Format everything from the line containing "Given: Open the 青 color control swatch" down to the line containing "Screen dimensions: 600x409" as a numbered list, skipping blank lines.

# SUPPLIED RECORDS:
--------

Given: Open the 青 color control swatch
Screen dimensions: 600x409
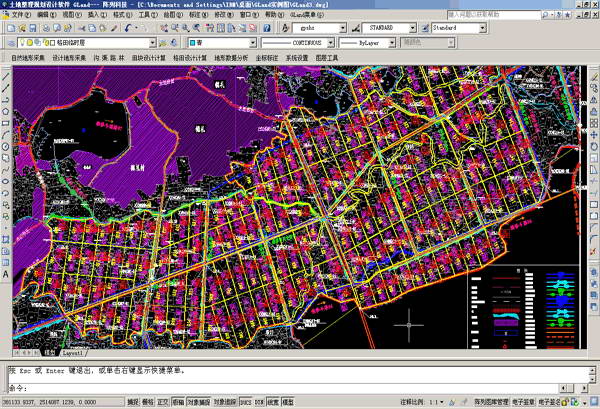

--------

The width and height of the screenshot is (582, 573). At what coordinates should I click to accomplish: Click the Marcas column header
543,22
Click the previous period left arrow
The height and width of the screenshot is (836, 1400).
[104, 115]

--------

# WORKED ANSWER:
1. Given: Open the 青 color control swatch
2. Screen dimensions: 600x409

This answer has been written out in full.